* _The request_: Return each of the saved entries below word for word, leaving every line unchanged.
-- Start of Records for this task --
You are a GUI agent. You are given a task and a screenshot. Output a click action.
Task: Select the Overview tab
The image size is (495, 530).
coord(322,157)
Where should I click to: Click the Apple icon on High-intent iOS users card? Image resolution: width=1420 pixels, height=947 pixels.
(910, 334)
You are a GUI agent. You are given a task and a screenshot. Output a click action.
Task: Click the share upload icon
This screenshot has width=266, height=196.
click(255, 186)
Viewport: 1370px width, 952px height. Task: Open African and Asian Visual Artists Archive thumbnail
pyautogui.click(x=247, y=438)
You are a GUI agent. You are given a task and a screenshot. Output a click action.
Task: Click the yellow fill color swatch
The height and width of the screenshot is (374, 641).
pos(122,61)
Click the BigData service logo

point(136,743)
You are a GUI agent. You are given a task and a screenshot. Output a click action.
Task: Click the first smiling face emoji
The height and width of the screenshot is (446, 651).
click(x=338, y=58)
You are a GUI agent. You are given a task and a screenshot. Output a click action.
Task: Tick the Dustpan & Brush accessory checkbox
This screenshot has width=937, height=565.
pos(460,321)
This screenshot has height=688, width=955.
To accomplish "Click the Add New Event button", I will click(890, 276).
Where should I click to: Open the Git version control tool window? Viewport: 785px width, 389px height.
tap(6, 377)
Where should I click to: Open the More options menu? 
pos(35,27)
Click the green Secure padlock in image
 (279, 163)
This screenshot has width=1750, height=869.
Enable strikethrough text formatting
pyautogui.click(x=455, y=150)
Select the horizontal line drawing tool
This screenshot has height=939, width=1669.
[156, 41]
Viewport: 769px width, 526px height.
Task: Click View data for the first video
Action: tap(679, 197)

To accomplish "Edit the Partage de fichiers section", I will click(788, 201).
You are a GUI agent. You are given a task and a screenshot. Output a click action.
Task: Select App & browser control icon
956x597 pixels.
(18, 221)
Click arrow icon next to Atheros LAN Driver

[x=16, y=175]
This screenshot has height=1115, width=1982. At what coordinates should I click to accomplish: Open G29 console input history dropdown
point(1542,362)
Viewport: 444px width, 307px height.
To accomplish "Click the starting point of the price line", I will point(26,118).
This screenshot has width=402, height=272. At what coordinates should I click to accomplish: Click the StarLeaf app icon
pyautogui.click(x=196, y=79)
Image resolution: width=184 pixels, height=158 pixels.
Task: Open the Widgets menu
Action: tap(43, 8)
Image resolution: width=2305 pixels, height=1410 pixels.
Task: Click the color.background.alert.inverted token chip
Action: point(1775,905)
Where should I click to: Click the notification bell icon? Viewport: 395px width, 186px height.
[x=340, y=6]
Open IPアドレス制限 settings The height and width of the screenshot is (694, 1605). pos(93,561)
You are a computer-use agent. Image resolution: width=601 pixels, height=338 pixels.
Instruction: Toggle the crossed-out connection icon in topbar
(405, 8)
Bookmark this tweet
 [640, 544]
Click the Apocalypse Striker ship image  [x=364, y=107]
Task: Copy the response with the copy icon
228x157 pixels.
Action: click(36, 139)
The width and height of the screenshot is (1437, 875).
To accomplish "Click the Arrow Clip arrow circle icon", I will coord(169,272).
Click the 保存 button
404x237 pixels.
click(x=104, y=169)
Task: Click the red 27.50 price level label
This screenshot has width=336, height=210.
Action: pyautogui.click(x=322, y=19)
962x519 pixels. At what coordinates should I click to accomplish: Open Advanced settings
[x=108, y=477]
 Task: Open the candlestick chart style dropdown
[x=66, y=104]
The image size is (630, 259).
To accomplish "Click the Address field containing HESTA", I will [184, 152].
-- End of Records for this task --
* _Answer_:
You are a GUI agent. You are given a task and a screenshot. Output a click action.
Task: Select the Overview tab
The image size is (495, 530).
coord(322,157)
Where should I click to: Click the Apple icon on High-intent iOS users card? Image resolution: width=1420 pixels, height=947 pixels.
(910, 334)
You are a GUI agent. You are given a task and a screenshot. Output a click action.
Task: Click the share upload icon
This screenshot has width=266, height=196.
click(255, 186)
Viewport: 1370px width, 952px height. Task: Open African and Asian Visual Artists Archive thumbnail
pyautogui.click(x=247, y=438)
You are a GUI agent. You are given a task and a screenshot. Output a click action.
Task: Click the yellow fill color swatch
The height and width of the screenshot is (374, 641).
pos(122,61)
Click the BigData service logo

point(136,743)
You are a GUI agent. You are given a task and a screenshot. Output a click action.
Task: Click the first smiling face emoji
The height and width of the screenshot is (446, 651).
click(x=338, y=58)
You are a GUI agent. You are given a task and a screenshot. Output a click action.
Task: Tick the Dustpan & Brush accessory checkbox
This screenshot has width=937, height=565.
pos(460,321)
This screenshot has height=688, width=955.
To accomplish "Click the Add New Event button", I will click(890, 276).
Where should I click to: Open the Git version control tool window? Viewport: 785px width, 389px height.
tap(6, 377)
Where should I click to: Open the More options menu? 
pos(35,27)
Click the green Secure padlock in image
 (279, 163)
This screenshot has width=1750, height=869.
Enable strikethrough text formatting
pyautogui.click(x=455, y=150)
Select the horizontal line drawing tool
This screenshot has height=939, width=1669.
[156, 41]
Viewport: 769px width, 526px height.
Task: Click View data for the first video
Action: tap(679, 197)

To accomplish "Edit the Partage de fichiers section", I will click(788, 201).
You are a GUI agent. You are given a task and a screenshot. Output a click action.
Task: Select App & browser control icon
956x597 pixels.
(18, 221)
Click arrow icon next to Atheros LAN Driver

[x=16, y=175]
This screenshot has height=1115, width=1982. At what coordinates should I click to accomplish: Open G29 console input history dropdown
point(1542,362)
Viewport: 444px width, 307px height.
To accomplish "Click the starting point of the price line", I will point(26,118).
This screenshot has width=402, height=272. At what coordinates should I click to accomplish: Click the StarLeaf app icon
pyautogui.click(x=196, y=79)
Image resolution: width=184 pixels, height=158 pixels.
Task: Open the Widgets menu
Action: tap(43, 8)
Image resolution: width=2305 pixels, height=1410 pixels.
Task: Click the color.background.alert.inverted token chip
Action: point(1775,905)
Where should I click to: Click the notification bell icon? Viewport: 395px width, 186px height.
[x=340, y=6]
Open IPアドレス制限 settings The height and width of the screenshot is (694, 1605). pos(93,561)
You are a computer-use agent. Image resolution: width=601 pixels, height=338 pixels.
Instruction: Toggle the crossed-out connection icon in topbar
(405, 8)
Bookmark this tweet
 [640, 544]
Click the Apocalypse Striker ship image  [x=364, y=107]
Task: Copy the response with the copy icon
228x157 pixels.
Action: click(36, 139)
The width and height of the screenshot is (1437, 875).
To accomplish "Click the Arrow Clip arrow circle icon", I will coord(169,272).
Click the 保存 button
404x237 pixels.
click(x=104, y=169)
Task: Click the red 27.50 price level label
This screenshot has width=336, height=210.
Action: pyautogui.click(x=322, y=19)
962x519 pixels. At what coordinates should I click to accomplish: Open Advanced settings
[x=108, y=477]
 Task: Open the candlestick chart style dropdown
[x=66, y=104]
The image size is (630, 259).
To accomplish "Click the Address field containing HESTA", I will [184, 152].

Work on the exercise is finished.